Extract provided:
==============================

After downloading the model, we now have a set of three directories (test, train, valid), each one with a certain number of images from each class. Each image from each class is in its own directory. Because this is for image classification, we don't need to label the images. YOLOv8 will know the classes, not only from the configuration file we'll create later, but also from the directories.

Train

Usually a dataset has the images and the labels (or annotations) with the object coordinates. Since this is a classification task, we don't need any of that. Just that the images be in each directory that's the name of the class.

Preparing the config file

We still need a config file for YOLOv8 to recognize the classses.
This file should be placed inside the dataset directory, with .yaml extension. The name is not important.

cd <dataset_directory>
vi birdClassificationModel.yaml

Insert the following text in the file

train: train/
valid: valid/
test: test/

# number of classes
nc: 12

# class names

names: ["Barn Swallow","Common Firecrest","Common Nightingale","Eurasian Chaffinch","Eurasian Crag Martin","European Goldfinch","European Greenfinch","European Serin","House Sparrow","Spanish Sparrow","Western House Martin","white Wagtail"]

For the classification, we're going to use one of pre-trained models already available from Ultralytics.

This models have been trained on ImageNet and are fine tuned for classification. We're going to use it and train it on our data.

This is what's know as transfer learning.

I'm going to use the model YOLOv8l-cls. Probably others will work fine too, but because we don't need real time, its a trade off on speed and accuracy.

Let's then train the model, using YOLOv8 CLI interface

yolo task=classify mode=train model=yolov8l-cls.pt data=Bird-Classification-1 epochs=100
  • task=classify : We're going to classify images
  • mode=train : We're training the model
  • model=yolov8l-cls.pt : We're using a pre-trained model on classification
  • data=Bird-Classification-1 : the directory where our dataset is located
  • epochs=100 : for how long we're training the model.

Now that's it's running, here's some statistics using jtop (tegra-stats)

After a couple of hours, the training is complete.

Now, let's see how the model behaves. Let's test it.

==============================

Direction A: Which pre-trained model does the bird classification tutorial say it will use?
Direction B: Duplicate the passage of the bird classification tutorial from "For the classification, we're" to "speed and accuracy.".
The lines after this point come from a different source.

Data extract:
==============================

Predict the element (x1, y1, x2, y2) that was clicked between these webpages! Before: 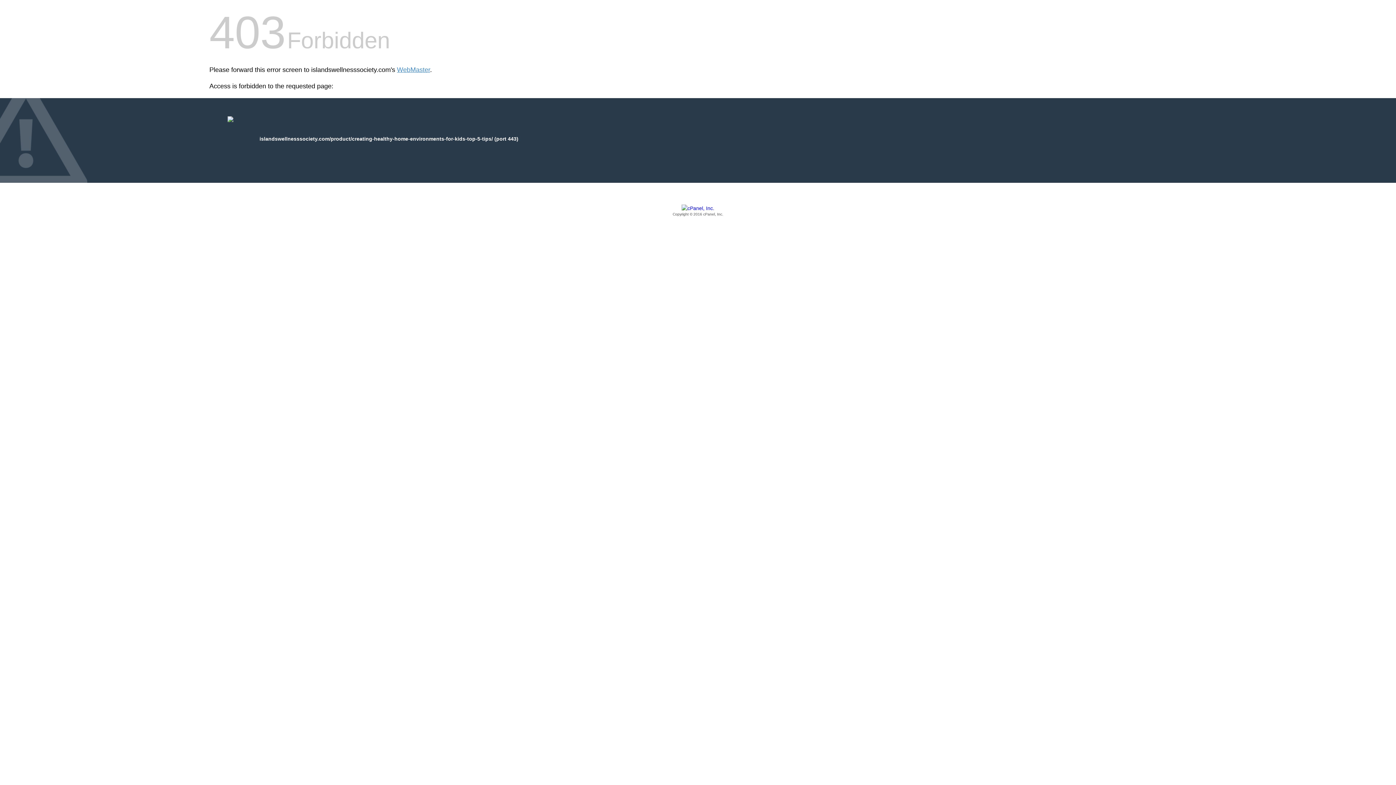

==============================

Complete output A: YOLOv8l-cls

Complete output B:
For the classification, we're going to use one of pre-trained models already available from Ultralytics.

This models have been trained on ImageNet and are fine tuned for classification. We're going to use it and train it on our data.

This is what's know as transfer learning.

I'm going to use the model YOLOv8l-cls. Probably others will work fine too, but because we don't need real time, its a trade off on speed and accuracy.